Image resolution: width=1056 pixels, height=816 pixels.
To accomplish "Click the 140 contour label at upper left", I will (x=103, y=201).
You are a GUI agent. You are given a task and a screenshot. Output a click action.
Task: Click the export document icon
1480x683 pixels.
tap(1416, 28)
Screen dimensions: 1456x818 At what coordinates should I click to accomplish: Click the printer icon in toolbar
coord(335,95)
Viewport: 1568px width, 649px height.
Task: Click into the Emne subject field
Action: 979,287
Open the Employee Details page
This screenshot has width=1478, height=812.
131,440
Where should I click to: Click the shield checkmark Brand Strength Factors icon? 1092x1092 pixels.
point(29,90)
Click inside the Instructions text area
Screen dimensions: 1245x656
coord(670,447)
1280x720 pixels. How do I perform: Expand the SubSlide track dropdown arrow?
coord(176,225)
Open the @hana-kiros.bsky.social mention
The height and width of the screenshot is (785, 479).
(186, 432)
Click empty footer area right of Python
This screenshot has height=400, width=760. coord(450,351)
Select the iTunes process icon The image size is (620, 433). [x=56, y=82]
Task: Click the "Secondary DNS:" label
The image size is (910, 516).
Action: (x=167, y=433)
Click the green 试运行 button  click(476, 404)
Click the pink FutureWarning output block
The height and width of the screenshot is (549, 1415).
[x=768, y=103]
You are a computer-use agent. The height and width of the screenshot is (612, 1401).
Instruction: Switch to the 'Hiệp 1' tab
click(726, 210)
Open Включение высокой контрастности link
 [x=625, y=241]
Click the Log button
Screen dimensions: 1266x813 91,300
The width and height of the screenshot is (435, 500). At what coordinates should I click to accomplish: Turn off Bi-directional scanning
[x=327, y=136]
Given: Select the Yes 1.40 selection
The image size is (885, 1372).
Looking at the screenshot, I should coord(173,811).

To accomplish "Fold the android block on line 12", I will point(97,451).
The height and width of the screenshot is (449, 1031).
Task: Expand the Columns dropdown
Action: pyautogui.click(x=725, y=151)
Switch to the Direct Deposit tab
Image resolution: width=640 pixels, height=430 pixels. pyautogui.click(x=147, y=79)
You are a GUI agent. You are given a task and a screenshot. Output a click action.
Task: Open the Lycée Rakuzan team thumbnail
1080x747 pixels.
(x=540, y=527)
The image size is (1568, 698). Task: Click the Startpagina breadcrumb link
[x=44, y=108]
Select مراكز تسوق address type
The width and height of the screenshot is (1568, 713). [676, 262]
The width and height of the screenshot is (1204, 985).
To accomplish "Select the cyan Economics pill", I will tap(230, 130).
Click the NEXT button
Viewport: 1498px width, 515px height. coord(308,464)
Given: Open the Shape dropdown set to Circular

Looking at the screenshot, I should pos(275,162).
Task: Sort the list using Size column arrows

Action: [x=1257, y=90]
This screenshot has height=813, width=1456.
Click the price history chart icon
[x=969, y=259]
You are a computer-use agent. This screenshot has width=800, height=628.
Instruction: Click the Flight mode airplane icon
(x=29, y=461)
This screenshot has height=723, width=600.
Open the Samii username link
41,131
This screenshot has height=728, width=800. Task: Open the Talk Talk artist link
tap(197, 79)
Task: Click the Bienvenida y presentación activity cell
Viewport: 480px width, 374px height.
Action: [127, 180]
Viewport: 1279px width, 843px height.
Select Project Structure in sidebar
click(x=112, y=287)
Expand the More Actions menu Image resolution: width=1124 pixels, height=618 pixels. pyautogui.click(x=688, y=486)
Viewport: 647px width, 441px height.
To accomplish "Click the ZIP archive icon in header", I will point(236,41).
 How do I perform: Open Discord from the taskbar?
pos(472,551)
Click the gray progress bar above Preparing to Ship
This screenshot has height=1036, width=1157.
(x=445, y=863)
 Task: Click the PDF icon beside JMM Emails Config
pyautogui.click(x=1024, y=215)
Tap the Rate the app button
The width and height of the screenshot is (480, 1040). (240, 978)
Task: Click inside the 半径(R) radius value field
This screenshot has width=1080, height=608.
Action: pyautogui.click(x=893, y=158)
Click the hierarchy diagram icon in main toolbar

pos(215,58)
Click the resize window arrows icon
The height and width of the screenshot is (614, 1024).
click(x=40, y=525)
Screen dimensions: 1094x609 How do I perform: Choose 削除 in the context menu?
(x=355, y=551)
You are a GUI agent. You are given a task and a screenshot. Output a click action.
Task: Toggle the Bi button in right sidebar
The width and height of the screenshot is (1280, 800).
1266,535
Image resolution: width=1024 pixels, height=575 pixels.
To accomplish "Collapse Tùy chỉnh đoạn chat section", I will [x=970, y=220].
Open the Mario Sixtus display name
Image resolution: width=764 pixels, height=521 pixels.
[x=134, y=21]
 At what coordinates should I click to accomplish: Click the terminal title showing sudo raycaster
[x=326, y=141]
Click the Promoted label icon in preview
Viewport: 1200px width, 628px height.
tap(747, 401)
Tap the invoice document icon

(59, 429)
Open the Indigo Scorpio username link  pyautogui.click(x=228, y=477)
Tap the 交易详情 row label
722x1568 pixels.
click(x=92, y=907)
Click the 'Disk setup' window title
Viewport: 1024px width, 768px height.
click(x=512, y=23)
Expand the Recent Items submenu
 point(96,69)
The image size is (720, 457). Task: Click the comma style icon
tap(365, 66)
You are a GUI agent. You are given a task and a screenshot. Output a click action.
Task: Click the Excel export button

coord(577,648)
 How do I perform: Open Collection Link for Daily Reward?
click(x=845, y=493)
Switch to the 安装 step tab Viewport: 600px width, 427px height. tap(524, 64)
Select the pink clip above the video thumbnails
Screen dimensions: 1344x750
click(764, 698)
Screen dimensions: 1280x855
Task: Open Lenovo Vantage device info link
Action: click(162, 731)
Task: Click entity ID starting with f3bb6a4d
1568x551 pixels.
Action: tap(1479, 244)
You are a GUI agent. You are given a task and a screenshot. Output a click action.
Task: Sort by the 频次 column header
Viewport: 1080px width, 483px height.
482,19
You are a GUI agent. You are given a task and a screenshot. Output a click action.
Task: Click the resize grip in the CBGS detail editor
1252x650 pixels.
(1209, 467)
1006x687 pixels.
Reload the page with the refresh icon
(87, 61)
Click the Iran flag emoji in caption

################

• **ABOUT THIS EXERCISE**: All that should be written out is the stretch of lines above between the one holding "Click the hierarchy" and the one holding "Image resolution: width=1024", inclusive, exactly as given.

• **ANSWER SPACE**:
Click the hierarchy diagram icon in main toolbar

pos(215,58)
Click the resize window arrows icon
The height and width of the screenshot is (614, 1024).
click(x=40, y=525)
Screen dimensions: 1094x609 How do I perform: Choose 削除 in the context menu?
(x=355, y=551)
You are a GUI agent. You are given a task and a screenshot. Output a click action.
Task: Toggle the Bi button in right sidebar
The width and height of the screenshot is (1280, 800).
1266,535
Image resolution: width=1024 pixels, height=575 pixels.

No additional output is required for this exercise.